The stories of Patrick McManus carried me through many a slack time in English class. McManus’s second novel Avalanche is currently available in bookstores. The retired professor and columnist for Outdoor Life and Field and Stream has a very light touch when it comes to sex, but the passage where the hero must carry an immobile but unembarrassed young woman clad only in a bedsheet up a cliff before a rising flood stands out as one of the more amusing chapters I have read since hitting middle age.

The list of books which will keep for summer begins with the novels of John LeCarre. I have always found his books hard to start, but very satisfying, once read. Single and Single had somehow escaped my notice until this month, but went down well.

My wife brought me home some books by Henry Porter, and I agree that he seems to have inherited the mantle from LeCarre as this generation’s master of the spy novel. A Spy’s Life (2001) is a good place to start.

Bet’s current favourite is Ian Rankin, a young British crime writer. I overheard her comment in a bookstore this week: “He’s young, so he should have a quite a few more good ones left in him.” She’s letting me read her copy of Witch Hunt at the moment.

Guy books:

Neal Stephenson’s novels. Start with Snow Crash, an action-packed skateboard epic, or Cryptonomicon, a novel about the development of the first computer for code breaking based upon a pipe organ and driven by steam. It’s a great big guy book.

In the sneakily funny Virtual Light, Vancouver writer William Gibson concentrates upon a reality television program Cops in Trouble, private security companies, wacko religious cults, and his series heroine, Chevette, who is a very engaging bicycle messenger and cat burglar.

Books women made me read:

Don Coyote, by Dayton O. Hyde. This book is about coyotes, but the American Library Association in 1989 named it one of the ten best books of the decade. I was astounded at how good a read it was.

A classmate insisted that I buy Edward Rutherfurd’s Sarum: A Novel of British History. I’d always avoided historical novels, but once started I very much liked it. London and The Forest are outstanding reads, as well

The Blind Assassin. Margaret Atwood tells a complex and deceptive story in this difficult but hugely entertaining read. It’s set in upper class Ontario (yachts, mansions and factories) between the wars.

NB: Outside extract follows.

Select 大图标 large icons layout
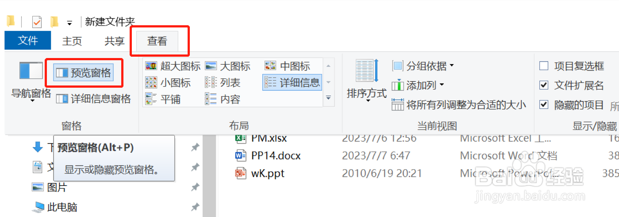Viewport: 619px width, 217px height. (x=228, y=66)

The English Patient, by Michael Ondaatje. Wonderful book. The nurse is a well- developed and thoroughly loveable character. The Indian bomb-disposal engineer offers an intelligent, non-European perspective on the war which puts the bombing of Hiroshima into an entirely different context. Hollywood wasted a movie gushing about the Raphe Finnes and Kristin Scott Thomas affair, but the French-Canadian nurse and the Indian engineer are the heart of the novel.

Jose Saramango won the Nobel Prize for Literature in 1998 for Blindness. He earned the award. This is one of the best novels I have ever read, but it is not for the squeamish.

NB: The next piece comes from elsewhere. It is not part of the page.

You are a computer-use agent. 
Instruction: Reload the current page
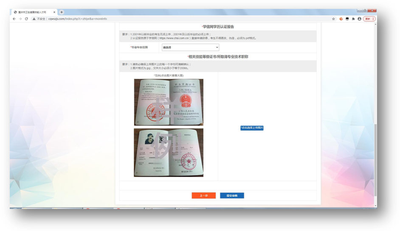(x=26, y=19)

Roz contributed these non-fiction selections:

In The Song of the Dodo David Quammen gives a historical account of how islands (and the weird animals that live on them, like lemurs and komodo dragons) have contributed to our understanding of speciation and extinction, while recounting his own journeys to Madagascar, Indonesia, and the Galapagos to witness island biogeography for himself. This is a popular science book that is certainly entertaining enough for the dock. Another good one by Quammen that she finished recently is The Reluctant Mr. Darwin.

Michael Pollan’s In Defense of Food deals with the problems with the modern western diet, and how the processed food industry figured out how to use nutrition science for profit at the expense peoples’ health.

UPDATE:  Bet’s been at it again.  This time she brought me Leaven of Malice, by Robertson Davies.  It won the 1954 Leacock Humour Award.  Set in and around a small-town newspaper editor’s office, the plot concerns a spurious announcement of the engagement of two prominent citizens and the libel action which follows.  I would not have picked this book up on my own, but it proved once again that intelligence and wit don’t go out of style.  The book is as funny as a Hiassen novel, only with more agreeable characters.